Nokogiri grab only visible inner_text

Is there a better way to extract the visible text on a web page using Nokogiri? Currently I use the inner_text method, however that method counts a lot of JavaScript as visible text. The only text I want to capture is the visible text on the screen.

For example, in IRB if I do the following in Ruby 1.9.2-p290:

require 'nokogiri'
require 'open-uri'
doc = Nokogiri::HTML(open("http://www.bodybuilding.com/store/catalog/new-products.jsp?addFacet=REF_BRAND:BRAND_MET_RX"))
words = doc.inner_text
words.scan(/\w+/)

If I search for the word "function" I see that it appears 20 times in the list, however if I go to http://www.bodybuilding.com/store/catalog/new-products.jsp?addFacet=REF_BRAND:BRAND_MET_RX the word "function" does not appear anywhere in the visible text.

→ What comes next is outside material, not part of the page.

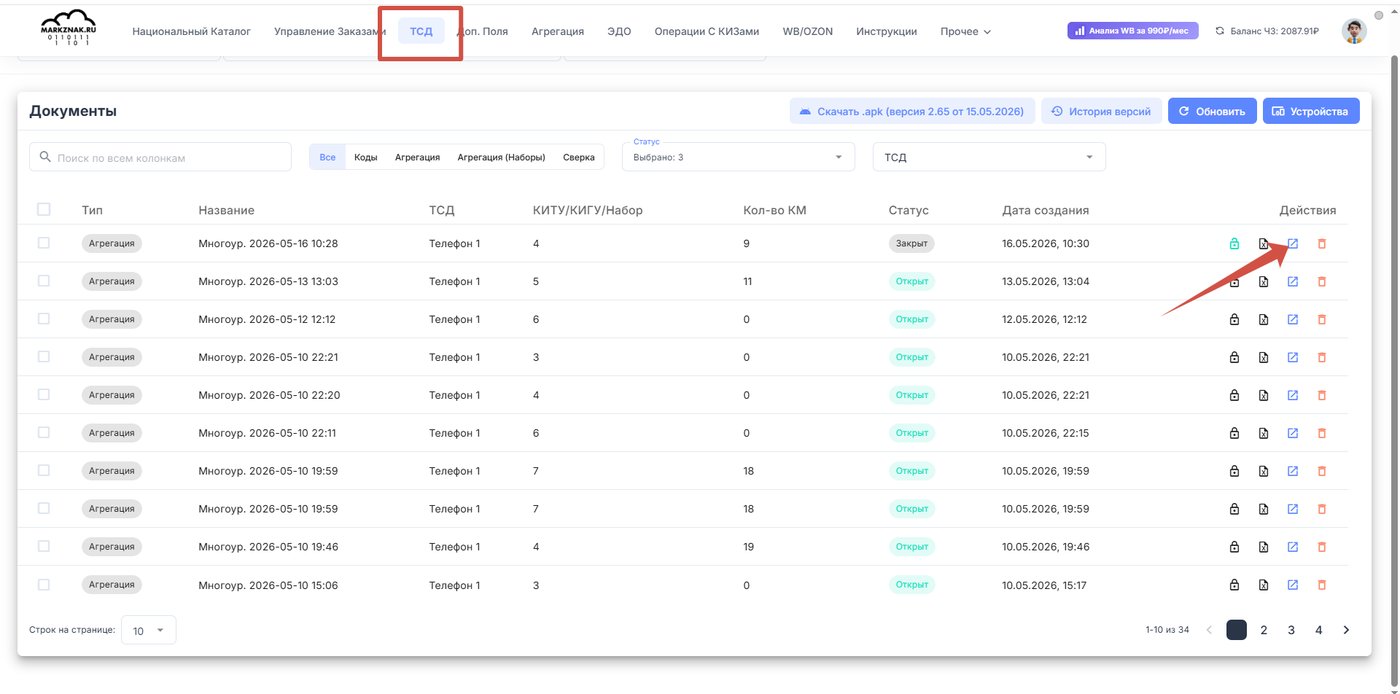
Task: Expand the Статус filter dropdown
Action: click(738, 157)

Can I ignore JavaScript or is there a better way of doing this?

Solution

You could try:

require 'nokogiri'
require 'open-uri'

doc = Nokogiri::HTML(open("http://www.bodybuilding.com/store/catalog/new-products.jsp?addFacet=REF_BRAND:BRAND_MET_RX"))

doc.traverse{ |x|
    if x.text? && x.text !~ /^\s*$/
        puts x.text
    end
}

I have not done much with Nokogiri, but I believe this should find/output all text nodes in the document that are not blanks. This at least seems to be ignoring the javascript and all the text I checked was visible on the page (though some of it in the dropdown menus).